History passed down through dance in Riceboro

By Dawn Baker - email | bio

RICEBORO, GA (WTOC) - Coastal Georgia and South Carolina are both rich in history. Throughout the month we're going to take you to a unique place in Riceboro called the Geechee Kunda, an African cultural center. It's one of the best kept secrets around. It's where WTOC found the Georgia Geechee Gullah Shouters performing.

The Georgia Geechee Gullah Shouters is made of five generations of dancers. "We pride ourselves on passing this down as we are getting older everything that we know," said Griffin Lotson, one of the original members of the Georgia Geechee Gullah Shouters.

Lotson gave an example of a dance form that goes all the back to Africa. It's called The Ring Shout and was brought by slaves when they came America. It involves moving in a counterclockwise circle, singing, clapping, stomping and beating on the floor with a stick or broom.

It's a blend of African and American traditions. "We have our stick man here and the beat that he is going to give us itself comes from Africa. The words that we sing came from America back during slavery and even the clothes including the shout the circle comes from Africa," explains Lotson.
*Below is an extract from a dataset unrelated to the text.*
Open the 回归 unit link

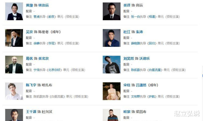152,43
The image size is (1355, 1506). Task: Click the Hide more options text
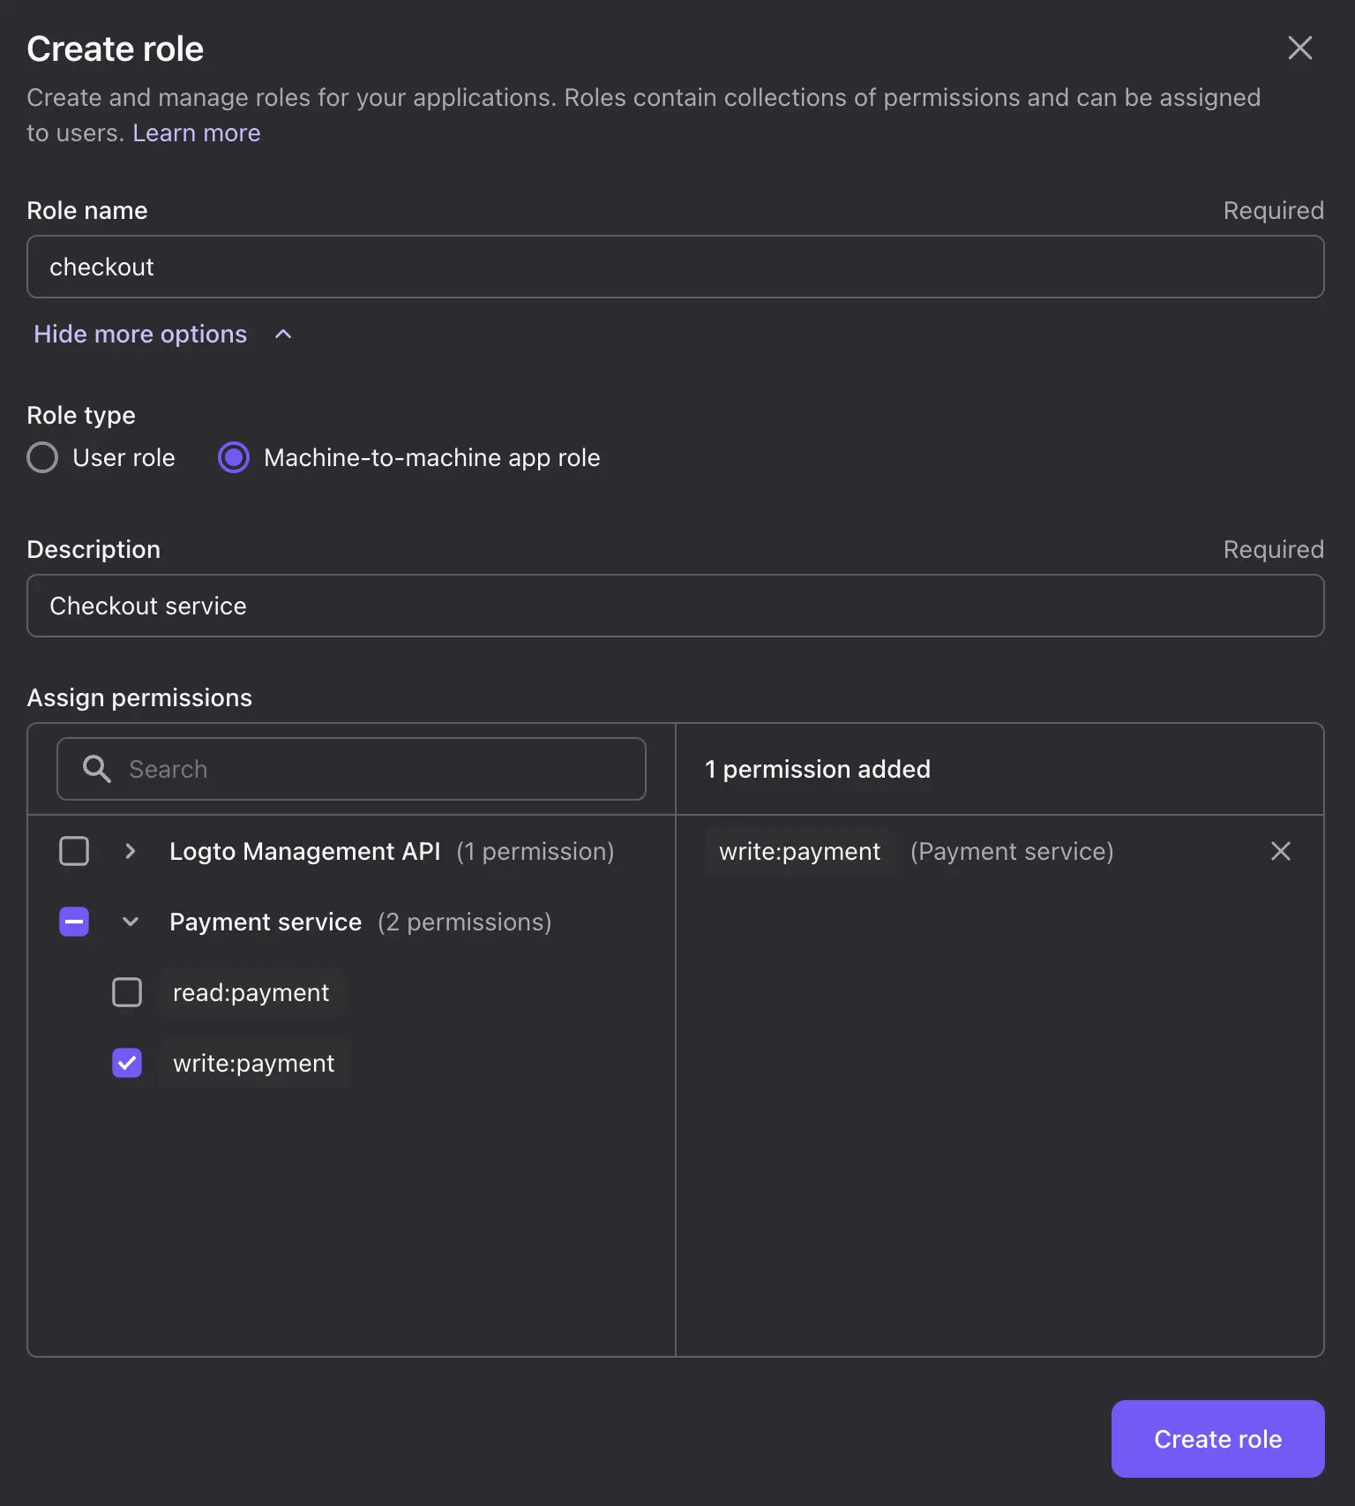point(140,334)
"We hear that rhythm we talk about the spiritual traditions of African people. That's what it is tied to because the shout gives rise to what are called shout songs. They later give rise to what we know as spirituals that then give rise to blues that then give rise to rhythm and blues and eventually hip hop. Again you see the connections and the traditions being kept alive through the dancers," explains noted historian Jamal Toure'.